Designing API Pagination for Mutable Resources: Cursor Stability Under Concurrent Updates

Pagination examples in API documentation always show static lists. Real production data is mutable: rows get inserted, deleted, updated, and reordered while customers paginate through them. The patterns that handle this gracefully are not the patterns that look obvious in the static case.
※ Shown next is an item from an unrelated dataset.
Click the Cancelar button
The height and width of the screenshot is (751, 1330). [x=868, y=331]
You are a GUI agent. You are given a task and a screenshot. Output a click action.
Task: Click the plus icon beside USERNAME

Pagination examples in API documentation always show static lists. Real production data is mutable: rows get inserted, deleted, updated, and reordered while customers paginate through them. The patterns that handle this gracefully are not the patterns that look obvious in the static case, and the differences matter because the wrong choice produces silently-skipped rows and silently-duplicated rows that customers debug for hours before discovering the API was lying.

The failure modes

Offset pagination has the canonical failure mode. The client reads page 1 with offset 0, then page 2 with offset 50. Between the two requests, ten rows that sorted before the page-1 results were deleted. Now the rows that were originally at positions 50-99 are at positions 40-89, and page 2 with offset 50 skips ten rows. The customer reads pages 1 and 2 and never sees the rows that drifted past the offset boundary.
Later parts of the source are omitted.